Suraj Venjiramoodu, who is always brilliant as the ‘common man’, fits into his character like a glove. He thinks of himself as a modern, progressive person. He has no clue – even at the end of the film – that he’s just his father’s heir-in-waiting. At one point in the film, he's told by the community elders to admonish his wife – she 'Likes' a FaceBook post in favour of the Sabarimala verdict. By this time, however, the worm is turning. When faced with a very angry husband who threatens her (very subtly) from outside the room (she has her periods and is in isolation), she snaps, "How does it affect you? What will you do? Can you see me? Touch me even?" This reminder of his 'purification' ceremony gives the husband pause.

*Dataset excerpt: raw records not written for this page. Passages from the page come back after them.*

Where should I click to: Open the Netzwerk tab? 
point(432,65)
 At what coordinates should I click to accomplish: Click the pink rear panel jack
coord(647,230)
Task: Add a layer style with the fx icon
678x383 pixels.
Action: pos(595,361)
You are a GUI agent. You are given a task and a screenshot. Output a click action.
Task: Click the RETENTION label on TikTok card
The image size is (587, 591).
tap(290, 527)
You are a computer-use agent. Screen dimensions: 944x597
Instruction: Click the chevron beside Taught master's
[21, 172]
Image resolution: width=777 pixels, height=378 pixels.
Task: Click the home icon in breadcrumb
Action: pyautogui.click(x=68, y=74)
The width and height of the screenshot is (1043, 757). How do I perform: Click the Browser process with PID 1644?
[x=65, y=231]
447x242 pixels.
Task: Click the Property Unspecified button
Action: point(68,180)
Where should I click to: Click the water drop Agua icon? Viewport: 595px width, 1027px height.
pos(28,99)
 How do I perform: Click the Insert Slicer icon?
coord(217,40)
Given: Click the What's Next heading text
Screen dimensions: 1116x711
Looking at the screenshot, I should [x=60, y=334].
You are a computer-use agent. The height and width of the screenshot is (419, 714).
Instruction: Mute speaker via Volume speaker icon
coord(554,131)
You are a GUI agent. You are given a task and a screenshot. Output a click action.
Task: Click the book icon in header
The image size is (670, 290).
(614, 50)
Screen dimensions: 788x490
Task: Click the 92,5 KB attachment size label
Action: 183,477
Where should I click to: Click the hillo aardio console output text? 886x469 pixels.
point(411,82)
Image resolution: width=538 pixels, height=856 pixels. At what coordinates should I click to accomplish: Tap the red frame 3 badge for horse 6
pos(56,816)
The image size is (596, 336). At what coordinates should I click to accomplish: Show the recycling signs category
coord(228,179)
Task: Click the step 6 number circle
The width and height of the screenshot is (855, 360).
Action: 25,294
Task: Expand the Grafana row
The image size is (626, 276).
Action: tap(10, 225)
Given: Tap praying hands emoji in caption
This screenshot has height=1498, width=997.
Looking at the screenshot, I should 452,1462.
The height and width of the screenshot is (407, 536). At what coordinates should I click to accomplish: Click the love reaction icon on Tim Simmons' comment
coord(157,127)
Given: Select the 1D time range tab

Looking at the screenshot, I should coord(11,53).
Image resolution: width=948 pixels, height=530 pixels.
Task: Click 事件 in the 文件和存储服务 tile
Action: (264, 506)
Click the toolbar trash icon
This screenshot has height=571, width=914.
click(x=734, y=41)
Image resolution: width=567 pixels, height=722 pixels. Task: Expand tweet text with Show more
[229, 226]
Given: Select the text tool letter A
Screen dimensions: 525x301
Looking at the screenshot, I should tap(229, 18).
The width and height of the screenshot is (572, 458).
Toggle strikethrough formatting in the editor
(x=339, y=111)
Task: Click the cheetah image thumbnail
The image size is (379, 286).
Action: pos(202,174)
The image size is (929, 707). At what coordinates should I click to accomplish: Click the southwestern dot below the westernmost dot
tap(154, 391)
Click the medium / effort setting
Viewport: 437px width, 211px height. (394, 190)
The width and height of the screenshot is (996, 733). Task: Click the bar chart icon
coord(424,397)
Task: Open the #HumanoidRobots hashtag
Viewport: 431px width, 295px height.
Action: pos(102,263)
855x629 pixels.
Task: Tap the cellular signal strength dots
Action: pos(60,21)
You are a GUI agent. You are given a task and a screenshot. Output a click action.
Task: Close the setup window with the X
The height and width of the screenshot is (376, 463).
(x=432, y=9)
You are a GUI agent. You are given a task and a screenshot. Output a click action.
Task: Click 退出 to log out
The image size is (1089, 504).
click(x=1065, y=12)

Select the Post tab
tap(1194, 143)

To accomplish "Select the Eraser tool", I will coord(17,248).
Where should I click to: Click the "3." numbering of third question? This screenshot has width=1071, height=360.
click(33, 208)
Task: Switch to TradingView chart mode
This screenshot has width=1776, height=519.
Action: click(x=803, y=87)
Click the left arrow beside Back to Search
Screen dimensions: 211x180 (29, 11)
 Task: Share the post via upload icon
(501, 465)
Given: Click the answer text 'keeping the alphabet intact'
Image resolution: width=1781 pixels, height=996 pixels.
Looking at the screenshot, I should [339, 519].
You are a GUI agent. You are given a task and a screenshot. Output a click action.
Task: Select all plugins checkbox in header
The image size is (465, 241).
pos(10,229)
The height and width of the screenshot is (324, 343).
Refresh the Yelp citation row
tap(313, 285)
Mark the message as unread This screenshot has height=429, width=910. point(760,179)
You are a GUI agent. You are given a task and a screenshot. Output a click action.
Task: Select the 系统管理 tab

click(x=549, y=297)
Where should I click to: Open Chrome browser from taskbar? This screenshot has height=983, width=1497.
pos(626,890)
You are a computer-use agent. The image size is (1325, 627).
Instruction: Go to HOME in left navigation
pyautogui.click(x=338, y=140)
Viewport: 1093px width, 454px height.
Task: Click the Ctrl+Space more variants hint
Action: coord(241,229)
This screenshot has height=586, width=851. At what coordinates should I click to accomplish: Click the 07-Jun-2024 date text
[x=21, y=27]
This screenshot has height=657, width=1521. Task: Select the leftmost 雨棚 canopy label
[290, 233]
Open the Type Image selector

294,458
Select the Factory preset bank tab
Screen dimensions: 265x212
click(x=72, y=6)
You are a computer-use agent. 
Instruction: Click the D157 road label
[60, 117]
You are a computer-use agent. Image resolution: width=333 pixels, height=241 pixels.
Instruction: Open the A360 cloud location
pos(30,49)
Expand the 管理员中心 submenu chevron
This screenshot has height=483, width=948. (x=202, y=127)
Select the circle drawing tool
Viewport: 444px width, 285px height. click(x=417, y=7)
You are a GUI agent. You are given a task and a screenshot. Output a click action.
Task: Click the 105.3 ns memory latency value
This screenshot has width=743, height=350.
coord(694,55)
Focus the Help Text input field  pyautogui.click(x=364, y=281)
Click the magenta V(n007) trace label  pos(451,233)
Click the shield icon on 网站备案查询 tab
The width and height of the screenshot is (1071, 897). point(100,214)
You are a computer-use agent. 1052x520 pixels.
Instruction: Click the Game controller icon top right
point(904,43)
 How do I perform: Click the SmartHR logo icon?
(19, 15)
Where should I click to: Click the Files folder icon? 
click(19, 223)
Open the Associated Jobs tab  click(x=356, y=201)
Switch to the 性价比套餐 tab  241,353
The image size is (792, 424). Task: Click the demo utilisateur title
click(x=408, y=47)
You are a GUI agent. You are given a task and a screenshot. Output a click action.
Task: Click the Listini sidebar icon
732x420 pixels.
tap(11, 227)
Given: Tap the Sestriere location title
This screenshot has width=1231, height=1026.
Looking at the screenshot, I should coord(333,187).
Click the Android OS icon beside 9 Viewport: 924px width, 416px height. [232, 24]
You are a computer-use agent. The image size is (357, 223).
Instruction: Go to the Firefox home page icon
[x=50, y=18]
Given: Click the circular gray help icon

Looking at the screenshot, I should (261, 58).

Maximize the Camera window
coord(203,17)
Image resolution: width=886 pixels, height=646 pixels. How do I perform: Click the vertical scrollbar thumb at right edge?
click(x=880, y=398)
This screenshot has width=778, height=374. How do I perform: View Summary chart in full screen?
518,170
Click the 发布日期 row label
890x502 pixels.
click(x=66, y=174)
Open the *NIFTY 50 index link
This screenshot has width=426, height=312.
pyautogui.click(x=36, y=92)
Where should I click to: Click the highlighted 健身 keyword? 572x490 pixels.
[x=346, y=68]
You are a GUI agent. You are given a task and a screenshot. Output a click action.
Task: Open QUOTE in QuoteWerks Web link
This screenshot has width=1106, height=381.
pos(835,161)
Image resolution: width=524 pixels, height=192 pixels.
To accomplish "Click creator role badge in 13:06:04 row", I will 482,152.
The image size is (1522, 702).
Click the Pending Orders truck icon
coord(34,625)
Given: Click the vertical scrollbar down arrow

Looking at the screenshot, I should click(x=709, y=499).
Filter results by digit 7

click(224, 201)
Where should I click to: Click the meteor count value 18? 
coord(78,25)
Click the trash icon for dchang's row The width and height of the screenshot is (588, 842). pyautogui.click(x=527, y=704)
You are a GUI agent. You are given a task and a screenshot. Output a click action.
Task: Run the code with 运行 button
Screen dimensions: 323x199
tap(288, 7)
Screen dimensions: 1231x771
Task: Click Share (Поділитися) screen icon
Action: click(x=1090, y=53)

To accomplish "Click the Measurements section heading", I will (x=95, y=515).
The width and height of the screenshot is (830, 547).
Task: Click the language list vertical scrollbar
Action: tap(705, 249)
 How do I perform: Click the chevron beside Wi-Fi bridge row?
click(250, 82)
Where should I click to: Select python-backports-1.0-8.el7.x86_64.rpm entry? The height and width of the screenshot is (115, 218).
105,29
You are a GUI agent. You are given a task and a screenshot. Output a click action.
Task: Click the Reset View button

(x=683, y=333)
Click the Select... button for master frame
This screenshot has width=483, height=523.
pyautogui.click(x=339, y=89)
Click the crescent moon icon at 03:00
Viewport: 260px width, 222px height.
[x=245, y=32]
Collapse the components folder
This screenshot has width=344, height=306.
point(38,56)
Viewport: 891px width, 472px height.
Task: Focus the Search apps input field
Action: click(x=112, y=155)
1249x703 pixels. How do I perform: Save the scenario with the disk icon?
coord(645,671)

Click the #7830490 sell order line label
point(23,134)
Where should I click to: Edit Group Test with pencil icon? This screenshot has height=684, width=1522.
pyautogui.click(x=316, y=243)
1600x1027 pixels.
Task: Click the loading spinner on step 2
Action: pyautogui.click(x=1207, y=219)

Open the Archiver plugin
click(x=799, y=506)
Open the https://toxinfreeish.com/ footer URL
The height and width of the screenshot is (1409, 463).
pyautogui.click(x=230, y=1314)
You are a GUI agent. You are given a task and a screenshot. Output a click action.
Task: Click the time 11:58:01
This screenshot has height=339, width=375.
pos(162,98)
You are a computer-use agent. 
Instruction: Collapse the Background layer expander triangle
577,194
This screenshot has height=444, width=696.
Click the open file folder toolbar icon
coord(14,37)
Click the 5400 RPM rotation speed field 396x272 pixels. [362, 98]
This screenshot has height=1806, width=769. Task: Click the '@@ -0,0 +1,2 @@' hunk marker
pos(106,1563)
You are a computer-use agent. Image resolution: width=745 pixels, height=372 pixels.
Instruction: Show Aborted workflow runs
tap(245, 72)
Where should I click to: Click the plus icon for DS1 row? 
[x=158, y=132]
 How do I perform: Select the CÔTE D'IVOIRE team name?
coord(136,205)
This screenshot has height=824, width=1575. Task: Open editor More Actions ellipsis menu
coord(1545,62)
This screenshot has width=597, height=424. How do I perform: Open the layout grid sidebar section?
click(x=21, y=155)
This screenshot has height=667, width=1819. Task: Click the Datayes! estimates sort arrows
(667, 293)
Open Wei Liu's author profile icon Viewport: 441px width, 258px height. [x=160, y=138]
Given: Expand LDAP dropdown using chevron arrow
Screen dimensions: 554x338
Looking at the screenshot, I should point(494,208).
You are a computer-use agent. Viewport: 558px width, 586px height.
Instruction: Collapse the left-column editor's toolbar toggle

But the women are no saints. If amma is supportive, then the woman’s own mother, and her husband’s aunt (Ramadevi) are both enablers of patriarchy. Her mother admonishes her for having walked out of her home; after all, her husband is a 'good' man from a 'good family'. Has she spared a thought for her younger sister? Who will marry her?

Her own brother is a patriarch in the making, as a sharp, clipped scene towards the end reminds her – and us. 

 The Great Indian Kitchen hits hard (and was a conversation starter in Kerala when it released) because they are us. We are them. Or we know someone like them. People we love, good people, decent people, who don’t own their privilege because they don’t realise they are privileged. Baby effectively uses silence to set a scene – the only sounds you hear are the familiar ones that echo in every home - the sizzle of water boiling, the sound of running water, the clank of vessels being washed, the swish of the broom as the women sweep... and Nimisha's face, strained and drawn as all her cheerfulness dissipates in the unending gloom of household drudgery and a husband who doesn't care a whit for her opinions or desires.

A simple tale about one woman's emancipation, The Great Indian Kitchen is nevertheless a scathing testimony to the insidious reach of patriarchy which makes victims of people, irrespective of gender. Her final emancipation is worth cheering for, but this is the fictional story of one woman. The reality for millions of other women is that nothing changes.